If you like a professor, do your best to participate in class and perhaps ask them to be your academic adviser if you haven't selected one yet. My adviser has given me a lot of good advice and an experienced ear to throw ideas off of. When I mentioned I was looking to get more hands-on experience in my sophomore spring, she suggested I help with some research being done in her lab. That semester I worked with one of her graduate students who has now gone on to do pretty well in the field of spatial psychology.
3. Family Members
Maybe you want to be a lawyer and Mom has a friend from high school who just happens to have a private law firm. Maybe Mom can ask her friend if you could intern there one summer. No? At the least, Mom can give her friend your name and vice versa. Maybe Mom's friend has a buddy who actually needs some help around his office ...
These things happen more often than you might think.
Luckier still would be if Mom herself was a lawyer and could open up a few doors for you.
4. University Career Services
Use these places while you can. As a senior, I'm just now realizing the qualities of Tufts' Career Center.
They have free drop-in times every day of the week where you can do pretty much anything during those allotted times with one of the career center employees: a resume check, internship search or just a talk about your future.

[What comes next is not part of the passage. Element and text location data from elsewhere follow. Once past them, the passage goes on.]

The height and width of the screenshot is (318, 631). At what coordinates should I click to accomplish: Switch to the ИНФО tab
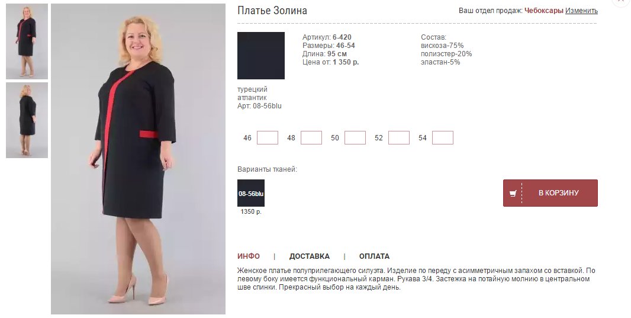click(248, 256)
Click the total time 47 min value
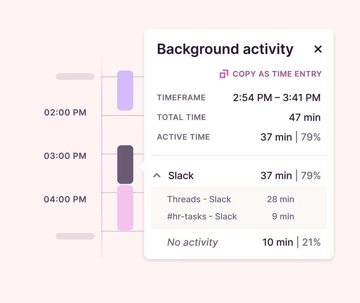 305,117
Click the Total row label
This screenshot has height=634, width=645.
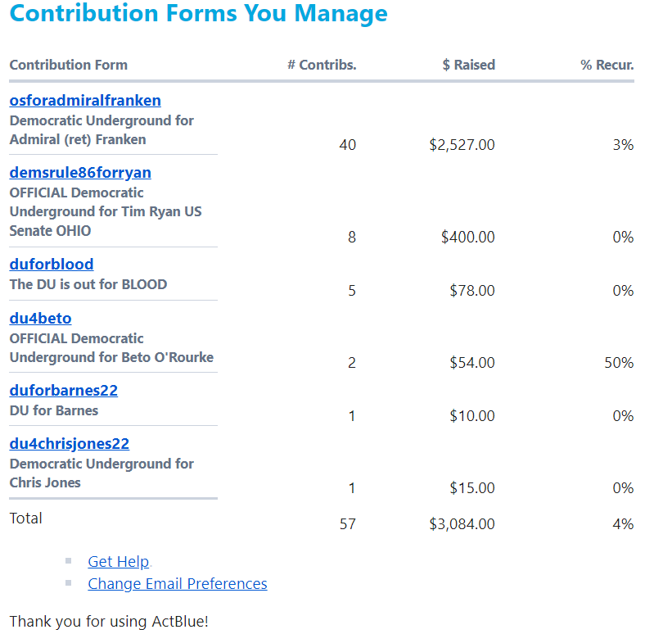point(26,519)
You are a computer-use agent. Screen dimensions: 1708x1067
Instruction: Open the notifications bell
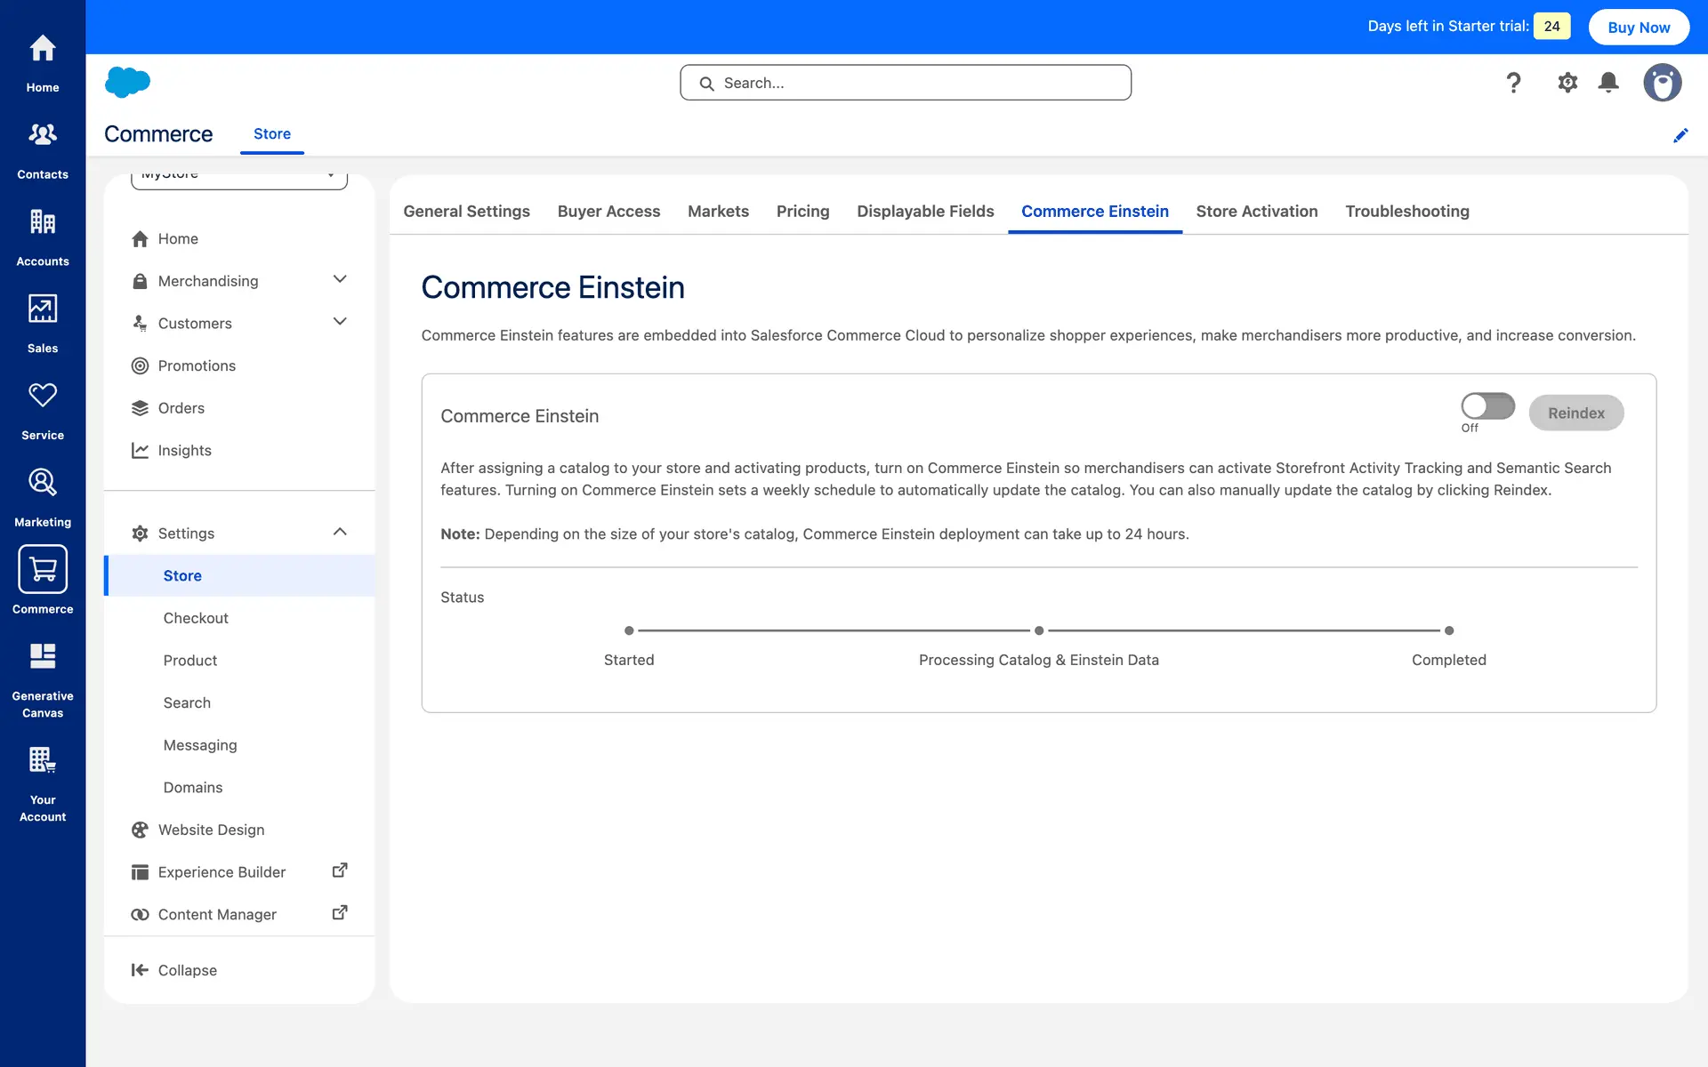coord(1608,83)
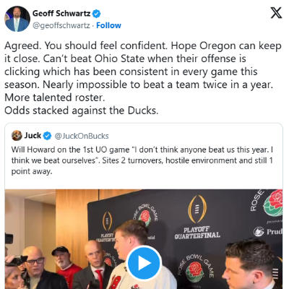Click the X logo
This screenshot has width=289, height=289.
276,13
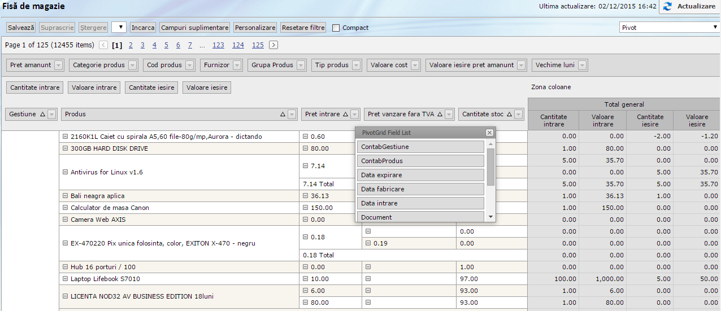Go to page 124
The height and width of the screenshot is (311, 721).
238,45
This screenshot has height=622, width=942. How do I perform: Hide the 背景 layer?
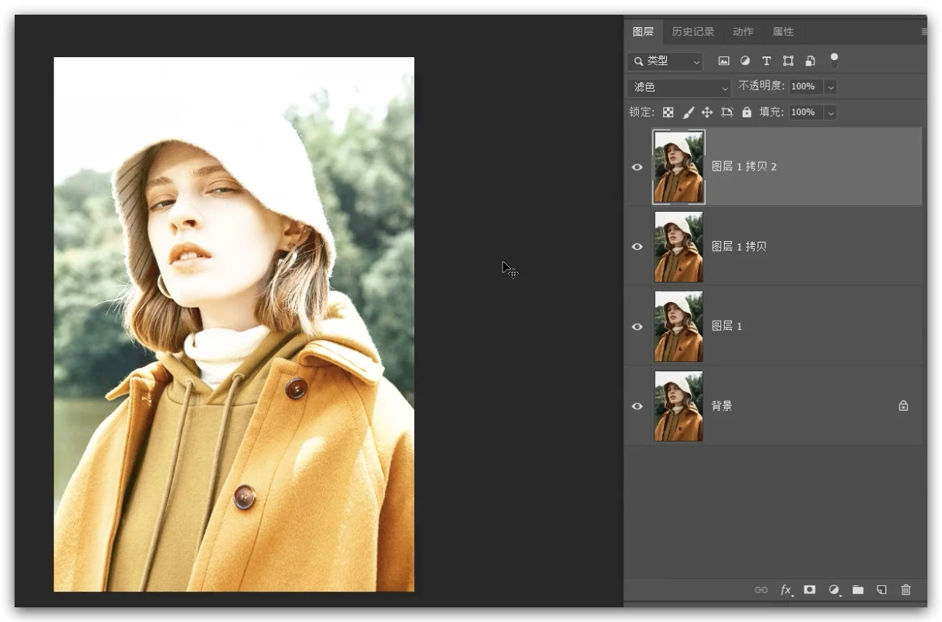pos(638,406)
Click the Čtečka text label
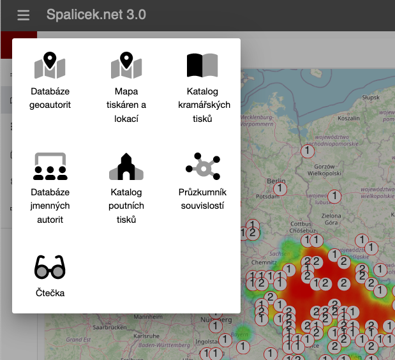395x360 pixels. (50, 294)
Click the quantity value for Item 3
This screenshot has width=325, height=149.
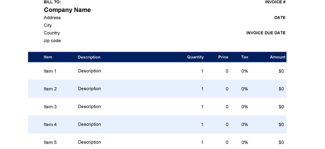click(202, 107)
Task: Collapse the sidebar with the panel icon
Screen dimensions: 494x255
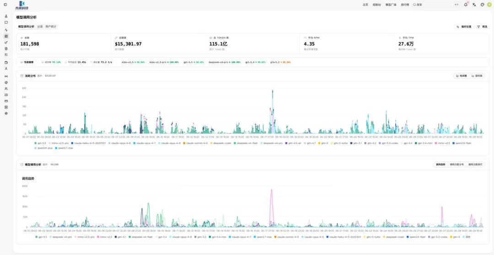Action: pyautogui.click(x=5, y=5)
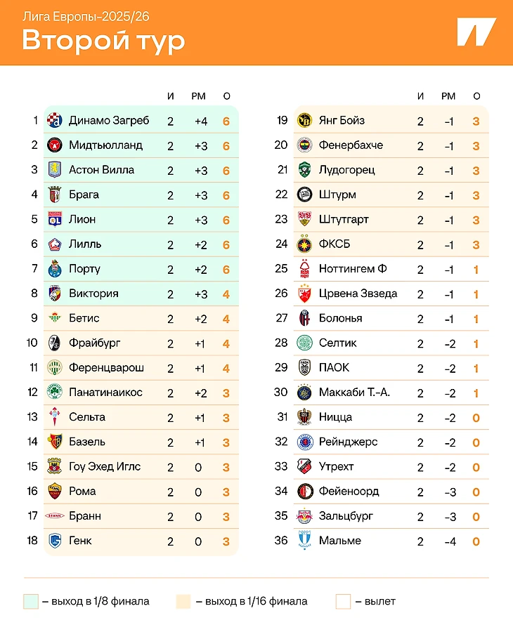513x632 pixels.
Task: Click the white logo in orange header
Action: coord(476,32)
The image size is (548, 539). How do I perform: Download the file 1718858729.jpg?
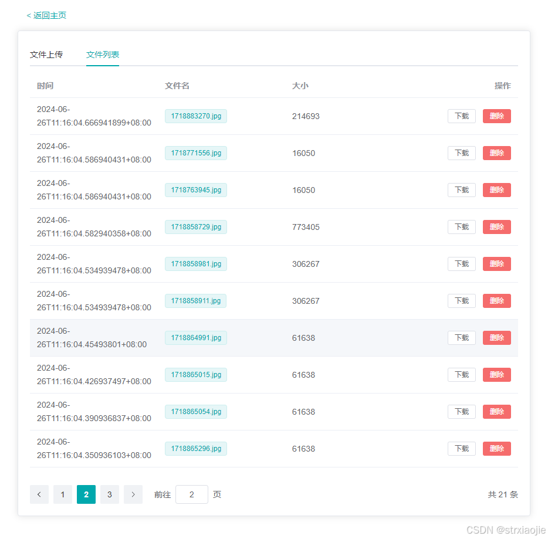pyautogui.click(x=461, y=227)
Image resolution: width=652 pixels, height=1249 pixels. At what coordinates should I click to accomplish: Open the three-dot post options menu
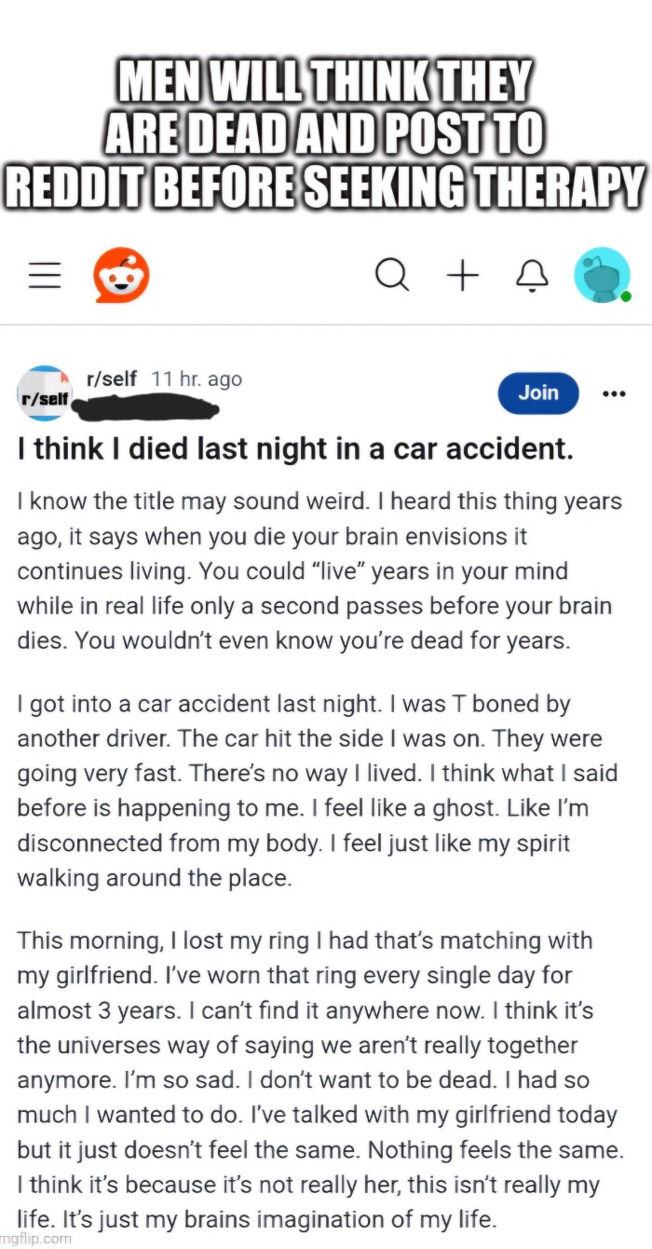[614, 393]
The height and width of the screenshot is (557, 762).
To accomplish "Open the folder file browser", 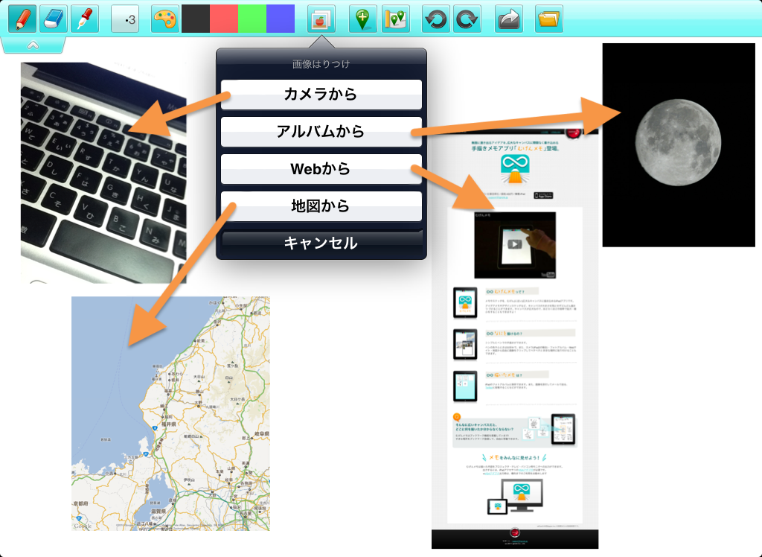I will coord(548,19).
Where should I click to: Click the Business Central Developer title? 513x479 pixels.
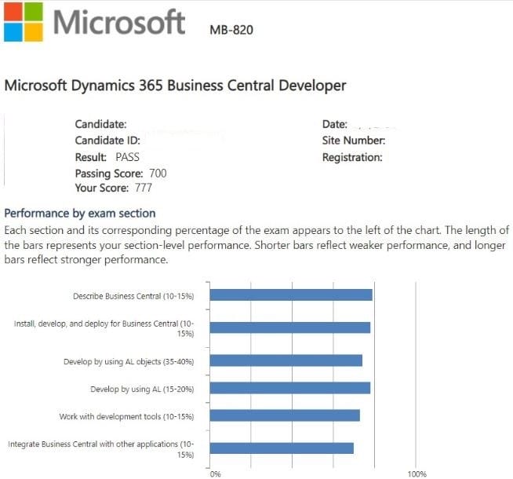(175, 85)
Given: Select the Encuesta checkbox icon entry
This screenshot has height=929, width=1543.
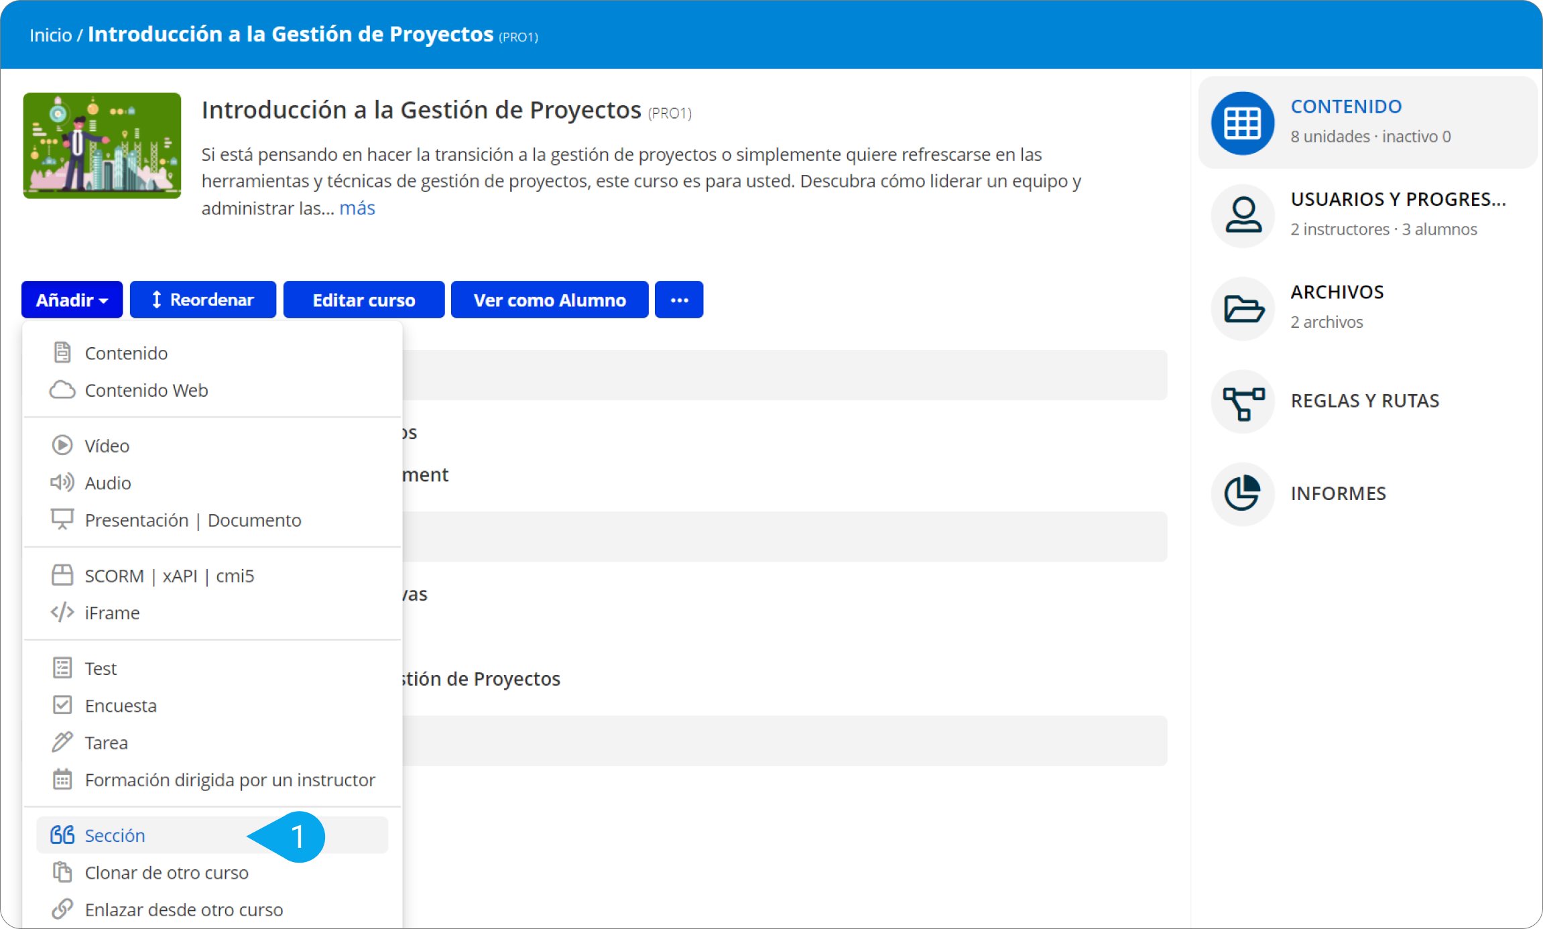Looking at the screenshot, I should pyautogui.click(x=62, y=705).
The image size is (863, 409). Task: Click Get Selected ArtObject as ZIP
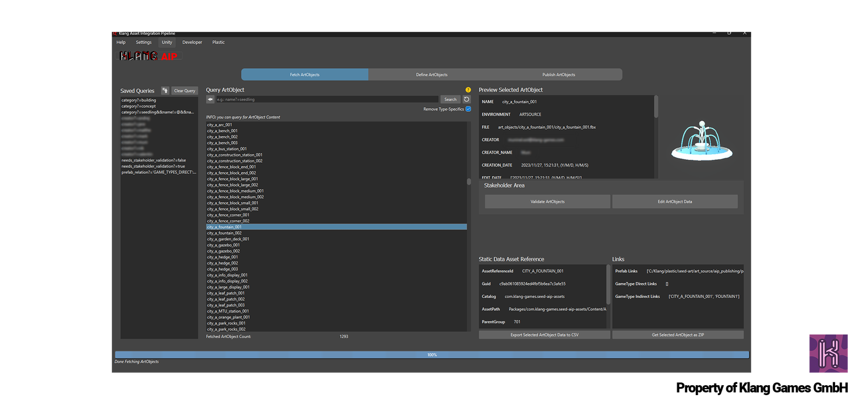click(678, 335)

They might even give you names of people who have contacted them about opportunities.
For networking services specifically, Tufts has multiple programming events for students: Tufts Career Advisory Network, Tufts Career & Internship Fairs, Career & Internship Connection, Campus Events, Social Media Outlets, etc.
Obviously, you have to seek this information out, but part of working on your networking is just that... work. For the professionals hired at your university's career center it is their job to help you along your way after graduation. There is an enlightened self-interest involved here since they do so and care about you mainly so they can bolster their post-graduation employment numbers, but hey, what do you care? If they're going to give you top notch assistance, you should be happy.
5. Past companies
Through Uloop I have made so many connections with fellow writers across the nation. I was able to pursue a three-month internship with Bleacher Report because of Uloop. Not in the "I put it on my resume" way, but because Hughes directly put me in touch with the internship program director over at Bleacher Report. This one may require you to remember your manners at your current job. After all, no one wants to help out that guy who never did his work, never contributed, etc. Be a team player and who knows what doors your peers or employers might fling open for you.